● DOCUMENT SOURCE
===
RÉHUMANISER LES PERSONNES DÉCÉDÉES EN MÉDITERRANÉE
Rédigé par : https://www.1538mediterranee.com/author/Coline Charbonnier
https://www.1538mediterranee.com/author/coline-charbonnier/
Au-delà d’un bilan chiffré, les personnes décédées sont des personnes, avec
une histoire et des proches. Dans un contexte de guerre comme un contexte
migratoire, lutter contre la déshumanisation permet à plusieurs acteurs de
faire passer des messages politiques.
Il y a d’abord ces noms, écrits au stylo sur les bras par des enfants de
Gaza et dont les images ont circulé sur les réseaux sociaux ces derniers
jours. Un prénom, une date de naissance, pour être identifié, pour dire
qu’on a existé. Alors que dans la nuit de vendredi 27 à samedi 28 octobre
la guerre en Israël et en Palestine est entrée dans une nouvelle phase
selon les termes de l’état-major israélien, les Palestiniens bloqués au
nord de Gaza subissent des bombardements intensifs. Le territoire est
d’ailleurs aujourd’hui décrit comme un “champ de bataille” par l’armée
israélienne.
https://www.instagram.com/mazenkerbaj/
Jour après jour, les bilans sont diffusés. Le Hamas, qui a pris le pouvoir
sur Gaza depuis 2007, publie le décompte quotidien des victimes du conflit
côté palestinien. Des chiffres repris dans les médias qui donnent
l’impression d’une masse d’êtres humains non-identifiables ; plus de 8 000
personnes décédées à ce jour, dont 40% sont des enfants selon l’ONG Save
the Children qui publiait dimanche 29 octobre un communiqué pour alerter
sur cette réalité : 3 257 enfants sont morts depuis le début de l’offensive
israélienne en réponse aux attaques meurtrières du Hamas contre des civils
israéliens le 7 octobre. En trois semaines, le nombre d’enfants tués a
dépassé le bilan de l’année 2019.
A ce jour, l’OMS indique également qu’un millier de corps non identifiés
seraient ensevelis sous les décombres à Gaza. Derrière les statistiques, la
peur d’être oublié, que son corps disparaisse sans identité, comme le
rappelle les mots de la journaliste palestinienne Plestia Alaqad qui rend
compte du conflit sur son compte Instagram : “je perds mes mots à ce stade…
à chaque minute, Gaza pourrait être effacée et personne ne saurait rien… je
pourrais être tuée à chaque instant, et le plus effrayant est que
peut-être, personne n’arrivera à retrouver mon corps mort, et il n’y aura
peut être plus rien de moi-même à enterrer”, a-t-elle écrit le 28 octobre
alors qu’Israël annonçait lancer la seconde phase de son offensive sur Gaza
et intensifiait les bombardements sur l’enclave.
===
● DONNÉES FOURNIES

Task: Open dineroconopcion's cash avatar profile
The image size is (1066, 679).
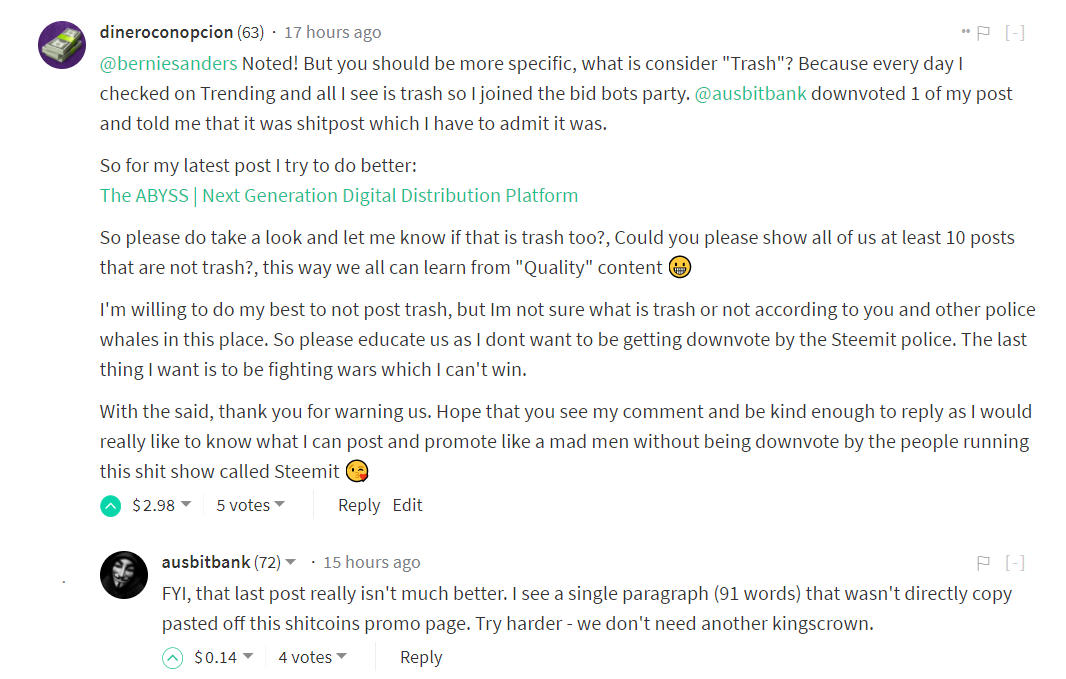Action: coord(62,44)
===
● CONSIGNES À SUIVRE
D'après le document source, combien d'enfants sont morts depuis le début de l'offensive israélienne selon le communiqué de Save the Children ? Seul le document source doit servir de base à la réponse.

● EXERCICE ACHEVÉ
3 257 enfants.